Well, I hate to tell you this but the complexities inherent to construing what is or is not hate speech turns out to be a lot harder than you might assume it to be.

Shift this into the domain of humans and how humans chat with each other. Assume that you have a human that wishes to avoid uttering hate speech. This person is very aware of hate speech and genuinely hopes to avoid ever stating a word or phrase that might constitute hate speech. This person is persistently mindful of not allowing an iota of hate speech to escape from their mouth.

Will this human that has a brain and is alerted to avoiding hate speech be able to always and without any chance of slipping be able to ironclad ensure that they never emit hate speech?

Your first impulse might be to say that yes, of course, an enlightened human would be able to attain that goal. People are smart. If they put their mind to something, they can get it done. Period, end of the story.

Don’t be so sure.

Suppose I ask this person to tell me about hate speech. Furthermore, I ask them to give me an example of hate speech. I want to see or hear an example so that I can know what hate speech consists of. My reasons then for asking this are aboveboard.

What should the person say to me?

I think you can see the trap that has been laid. If the person gives me an example of hate speech, including actually stating a foul word or phrase, they themselves have now uttered hate speech. Bam, we got them. Whereas they vowed to never say hate speech, they indeed now have done so.

Unfair, you exclaim! They were only saying that word or those words to provide an example. In their heart of hearts, they didn’t believe in the word or words. It is completely out of context and outrageous to declare that the person is hateful.

I’m sure you see that expressing hate speech might not necessarily be due to a hateful basis. In this use case, assuming that the person did not “mean” the words, and they were only reciting the words for purposes of demonstration, we probably would agree that they hadn’t meant to empower the hate speech. Of course, there are some that might insist that uttering hate speech, regardless of the reason or basis, nonetheless is wrong. The person should have rebuffed the request. They should have stood their ground and refused to say hate speech words or phrases, no matter why or how they are asked to do so.

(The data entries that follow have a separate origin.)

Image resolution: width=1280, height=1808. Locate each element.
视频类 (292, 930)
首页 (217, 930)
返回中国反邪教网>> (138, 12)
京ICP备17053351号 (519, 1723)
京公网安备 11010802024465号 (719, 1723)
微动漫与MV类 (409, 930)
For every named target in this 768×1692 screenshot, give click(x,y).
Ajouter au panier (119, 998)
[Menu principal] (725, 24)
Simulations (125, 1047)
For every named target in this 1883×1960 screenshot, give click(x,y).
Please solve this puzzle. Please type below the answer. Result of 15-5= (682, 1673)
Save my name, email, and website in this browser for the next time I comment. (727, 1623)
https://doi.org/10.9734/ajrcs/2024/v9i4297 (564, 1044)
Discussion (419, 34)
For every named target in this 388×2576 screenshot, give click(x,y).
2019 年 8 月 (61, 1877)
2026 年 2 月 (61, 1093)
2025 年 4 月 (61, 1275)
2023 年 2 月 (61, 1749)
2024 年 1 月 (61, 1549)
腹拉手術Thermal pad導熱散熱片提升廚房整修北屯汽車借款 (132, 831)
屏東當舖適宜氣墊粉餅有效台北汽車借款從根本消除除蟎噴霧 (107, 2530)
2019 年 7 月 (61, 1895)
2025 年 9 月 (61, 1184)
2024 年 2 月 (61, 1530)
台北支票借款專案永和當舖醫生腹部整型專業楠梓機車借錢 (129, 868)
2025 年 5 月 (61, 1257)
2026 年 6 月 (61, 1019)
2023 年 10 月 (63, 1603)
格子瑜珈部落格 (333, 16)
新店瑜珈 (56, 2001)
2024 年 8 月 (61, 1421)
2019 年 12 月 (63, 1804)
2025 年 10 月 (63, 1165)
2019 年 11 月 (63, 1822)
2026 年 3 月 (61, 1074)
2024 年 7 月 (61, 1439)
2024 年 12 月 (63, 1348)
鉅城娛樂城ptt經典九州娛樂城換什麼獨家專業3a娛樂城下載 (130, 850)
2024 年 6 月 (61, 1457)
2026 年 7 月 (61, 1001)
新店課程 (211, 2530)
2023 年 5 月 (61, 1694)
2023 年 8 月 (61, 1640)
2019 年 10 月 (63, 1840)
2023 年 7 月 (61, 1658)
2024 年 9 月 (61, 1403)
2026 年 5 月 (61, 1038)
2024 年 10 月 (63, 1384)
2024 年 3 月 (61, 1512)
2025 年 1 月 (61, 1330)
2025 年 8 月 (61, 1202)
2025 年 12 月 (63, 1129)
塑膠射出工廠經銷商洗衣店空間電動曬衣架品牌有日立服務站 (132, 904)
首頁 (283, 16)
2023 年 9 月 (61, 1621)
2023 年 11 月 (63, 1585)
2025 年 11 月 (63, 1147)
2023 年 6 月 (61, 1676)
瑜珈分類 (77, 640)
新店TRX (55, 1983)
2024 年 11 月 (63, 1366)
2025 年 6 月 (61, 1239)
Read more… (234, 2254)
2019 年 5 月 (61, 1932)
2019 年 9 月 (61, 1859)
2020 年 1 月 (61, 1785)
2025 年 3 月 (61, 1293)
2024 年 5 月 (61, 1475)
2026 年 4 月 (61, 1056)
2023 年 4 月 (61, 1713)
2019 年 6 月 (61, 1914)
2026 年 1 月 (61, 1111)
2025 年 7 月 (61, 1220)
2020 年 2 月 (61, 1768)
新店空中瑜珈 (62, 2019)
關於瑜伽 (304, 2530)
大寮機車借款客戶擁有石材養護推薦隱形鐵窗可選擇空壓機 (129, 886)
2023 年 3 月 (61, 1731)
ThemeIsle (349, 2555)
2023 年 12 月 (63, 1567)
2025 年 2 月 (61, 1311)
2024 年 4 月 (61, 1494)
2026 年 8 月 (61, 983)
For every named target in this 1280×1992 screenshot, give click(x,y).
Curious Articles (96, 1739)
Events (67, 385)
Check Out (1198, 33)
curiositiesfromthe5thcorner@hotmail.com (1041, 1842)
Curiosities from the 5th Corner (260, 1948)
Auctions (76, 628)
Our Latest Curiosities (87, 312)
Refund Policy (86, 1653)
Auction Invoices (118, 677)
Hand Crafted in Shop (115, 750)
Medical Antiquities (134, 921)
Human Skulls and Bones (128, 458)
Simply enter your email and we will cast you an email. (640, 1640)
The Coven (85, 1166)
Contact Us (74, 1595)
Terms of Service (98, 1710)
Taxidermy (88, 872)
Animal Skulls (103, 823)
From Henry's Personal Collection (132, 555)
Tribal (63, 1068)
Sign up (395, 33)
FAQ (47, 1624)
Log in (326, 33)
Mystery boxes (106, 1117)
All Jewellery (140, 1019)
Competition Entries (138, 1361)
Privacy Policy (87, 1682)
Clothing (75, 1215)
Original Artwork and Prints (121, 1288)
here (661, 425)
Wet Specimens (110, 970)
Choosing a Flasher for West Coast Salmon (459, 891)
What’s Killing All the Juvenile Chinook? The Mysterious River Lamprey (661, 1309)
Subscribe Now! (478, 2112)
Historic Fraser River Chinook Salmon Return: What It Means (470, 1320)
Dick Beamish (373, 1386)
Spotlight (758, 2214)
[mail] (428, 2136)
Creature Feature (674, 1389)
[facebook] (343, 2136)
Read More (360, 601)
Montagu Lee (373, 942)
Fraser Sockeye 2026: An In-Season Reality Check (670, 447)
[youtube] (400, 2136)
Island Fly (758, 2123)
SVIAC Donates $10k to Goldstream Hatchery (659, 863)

This can get somewhat circular. If you aren’t able to say what constitutes hate speech, how can others know what to avoid when they make utterances of any kind? We seem to be stuck. You can’t say that which isn’t to be said, nor can anyone else tell you what it is that cannot be said.

The usual way around this dilemma is to describe in other words that which is considered to be hate speech, doing so without invoking the hate speech words themselves. The belief is that providing an overall indication will be sufficient to inform others as to what they need to avoid. That seems like a sensible tactic, but it too has problems and a person could still fall into using hate speech because they didn’t discern that the broader definition encompassed the particulars of what they have uttered.

All of that deal with humans and how humans speak or communicate with each other.

Recall that we are focused here on AI. We have to get the AI to avoid or entirely stop itself from emitting hate speech. You might argue that we can perhaps do so by making sure that the AI is never given or trained on anything that constitutes hate speech. Voila, if there is no such input, presumably there will be no such output. Problem solved.

Let’s see how this plays out in reality. We opt to computationally have an AI app go out to the Internet and examine thousands upon thousands of essays and narratives posted on the Internet. By doing so, we are training the AI computationally and mathematically on how to find patterns among the words that humans use. That’s how the latest in generative AI is being devised, and also is a crucial basis for why the AI is so seemingly fluent in producing natural language essays.

Tell me, if you can, how would the computational training based on millions and billions of words on the Internet be done in such a fashion that at no point did any semblance or even morsels of hate speech get encompassed?

I would dare say this is a thorny and nearly impossible aspiration.

The odds are that hate speech will get gobbled up by the AI and its computational pattern-matching network. Trying to prevent this is problematic. Plus, even if you minimized it, there are still some that might sneak through. You have pretty much no choice but to assume that some will exist within the pattern-matching network or that a shadow of such wording will be entrenched.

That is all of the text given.